Generate PBS jobs given the inputs to SeqFindR_nesoni and submits the jobs. This is to complement SeqFindR (https://github.com/mscook/SeqFindR)
- Assumes
- Have access to a cluster running PBSPro,
- Have Nesoni installed on the cluster and
- Have python >= 2.7
We use the database file (in multi-fasta format) as the reference.
The workflow is something like this:
$ nesoni make-reference myref ref-sequences.fa $ ./SeqFindR_nesoni /path/to/reads/reads.dat /path/to/output/directory /path/to/mref/directory 649527[].paroo3 Warning : Job array will run for 0 days.
For each sample we then extract the consensus.fa file which we term the mapping consensus. This file is a multi-fasta file of the consensus base calls relative to the database sequences.

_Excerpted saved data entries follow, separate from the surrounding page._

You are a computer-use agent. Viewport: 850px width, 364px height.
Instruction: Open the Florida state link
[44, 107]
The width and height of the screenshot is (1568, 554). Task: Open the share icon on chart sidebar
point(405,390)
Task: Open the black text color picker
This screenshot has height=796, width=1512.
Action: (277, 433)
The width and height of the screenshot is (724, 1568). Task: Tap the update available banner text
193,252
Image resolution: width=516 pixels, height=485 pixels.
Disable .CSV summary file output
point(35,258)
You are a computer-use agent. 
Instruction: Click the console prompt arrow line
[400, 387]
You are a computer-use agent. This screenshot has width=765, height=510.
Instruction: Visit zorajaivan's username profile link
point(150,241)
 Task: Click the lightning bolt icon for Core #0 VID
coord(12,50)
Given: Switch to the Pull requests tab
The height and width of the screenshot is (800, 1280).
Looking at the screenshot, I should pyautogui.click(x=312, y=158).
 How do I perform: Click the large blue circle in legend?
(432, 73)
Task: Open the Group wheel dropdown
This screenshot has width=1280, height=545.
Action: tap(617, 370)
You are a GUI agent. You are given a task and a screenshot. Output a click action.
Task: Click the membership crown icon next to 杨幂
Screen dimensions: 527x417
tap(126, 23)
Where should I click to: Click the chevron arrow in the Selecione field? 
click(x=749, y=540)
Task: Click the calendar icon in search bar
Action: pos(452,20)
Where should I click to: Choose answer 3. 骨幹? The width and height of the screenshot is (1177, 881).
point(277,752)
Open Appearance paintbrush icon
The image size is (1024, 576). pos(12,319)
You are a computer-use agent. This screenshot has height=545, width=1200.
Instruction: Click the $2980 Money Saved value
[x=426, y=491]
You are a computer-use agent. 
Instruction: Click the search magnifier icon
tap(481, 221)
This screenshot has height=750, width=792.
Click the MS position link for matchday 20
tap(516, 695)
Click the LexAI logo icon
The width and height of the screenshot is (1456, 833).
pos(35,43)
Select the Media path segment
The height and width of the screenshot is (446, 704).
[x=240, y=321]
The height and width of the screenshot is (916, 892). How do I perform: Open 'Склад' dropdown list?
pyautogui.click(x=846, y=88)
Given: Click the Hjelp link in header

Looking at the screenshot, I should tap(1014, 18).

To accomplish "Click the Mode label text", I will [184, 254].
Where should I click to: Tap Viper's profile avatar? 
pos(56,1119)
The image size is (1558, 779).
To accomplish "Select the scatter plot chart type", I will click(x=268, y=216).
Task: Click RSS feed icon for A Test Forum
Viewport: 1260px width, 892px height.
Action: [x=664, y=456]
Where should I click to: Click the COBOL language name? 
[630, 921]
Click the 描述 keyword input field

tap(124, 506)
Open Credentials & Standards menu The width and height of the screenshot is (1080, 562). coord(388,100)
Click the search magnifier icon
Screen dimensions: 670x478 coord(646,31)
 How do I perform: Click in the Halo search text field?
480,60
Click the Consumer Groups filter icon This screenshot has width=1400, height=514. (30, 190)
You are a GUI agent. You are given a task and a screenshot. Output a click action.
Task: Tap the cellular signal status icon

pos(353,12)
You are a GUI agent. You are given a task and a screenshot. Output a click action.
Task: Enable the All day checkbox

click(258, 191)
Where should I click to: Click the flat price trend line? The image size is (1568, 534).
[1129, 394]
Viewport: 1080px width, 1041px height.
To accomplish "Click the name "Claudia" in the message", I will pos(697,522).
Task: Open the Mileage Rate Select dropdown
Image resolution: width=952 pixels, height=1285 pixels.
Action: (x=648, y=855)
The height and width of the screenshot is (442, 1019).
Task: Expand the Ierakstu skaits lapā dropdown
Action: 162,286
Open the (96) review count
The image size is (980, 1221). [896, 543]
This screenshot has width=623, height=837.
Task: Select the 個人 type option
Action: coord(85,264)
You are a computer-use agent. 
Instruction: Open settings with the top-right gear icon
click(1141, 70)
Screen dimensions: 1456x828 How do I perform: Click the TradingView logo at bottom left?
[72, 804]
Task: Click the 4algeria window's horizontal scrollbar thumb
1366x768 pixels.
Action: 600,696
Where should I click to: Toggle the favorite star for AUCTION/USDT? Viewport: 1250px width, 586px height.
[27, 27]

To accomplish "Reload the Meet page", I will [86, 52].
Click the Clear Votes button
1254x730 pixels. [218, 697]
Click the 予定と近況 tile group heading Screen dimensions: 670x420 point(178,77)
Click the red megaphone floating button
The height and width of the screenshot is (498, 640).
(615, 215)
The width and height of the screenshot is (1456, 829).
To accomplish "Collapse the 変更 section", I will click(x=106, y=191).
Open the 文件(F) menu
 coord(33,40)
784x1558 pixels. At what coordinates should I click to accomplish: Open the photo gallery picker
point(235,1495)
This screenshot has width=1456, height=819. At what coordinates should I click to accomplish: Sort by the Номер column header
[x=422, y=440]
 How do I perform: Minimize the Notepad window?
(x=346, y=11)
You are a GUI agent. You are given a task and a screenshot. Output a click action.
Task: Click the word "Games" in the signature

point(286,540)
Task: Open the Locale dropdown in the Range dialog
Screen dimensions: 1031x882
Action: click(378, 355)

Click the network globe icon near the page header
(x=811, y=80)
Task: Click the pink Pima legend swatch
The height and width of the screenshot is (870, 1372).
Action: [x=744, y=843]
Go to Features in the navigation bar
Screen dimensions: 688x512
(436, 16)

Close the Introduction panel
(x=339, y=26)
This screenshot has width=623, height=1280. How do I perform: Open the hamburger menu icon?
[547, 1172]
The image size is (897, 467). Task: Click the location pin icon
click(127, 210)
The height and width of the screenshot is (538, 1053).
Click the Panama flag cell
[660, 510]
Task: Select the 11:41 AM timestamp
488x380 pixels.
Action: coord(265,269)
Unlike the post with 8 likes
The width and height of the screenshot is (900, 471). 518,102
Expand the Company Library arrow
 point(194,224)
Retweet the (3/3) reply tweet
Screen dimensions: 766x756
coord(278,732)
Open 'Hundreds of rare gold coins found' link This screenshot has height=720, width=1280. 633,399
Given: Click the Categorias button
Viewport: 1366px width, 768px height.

For interleaved (default):
/path/to/rx.compression /path/to/ry.compression /path/to/rz.compression
For paired (-p):
/path/to/rx_1.compression /path/to/rx_2.compression /path/to/ry_1.compression /path/to/ry_2.compression /path/to/rz_1.compression /path/to/rz_2.compression
Without the -l flag the read ID's will become - rx, ry, and rz respectively.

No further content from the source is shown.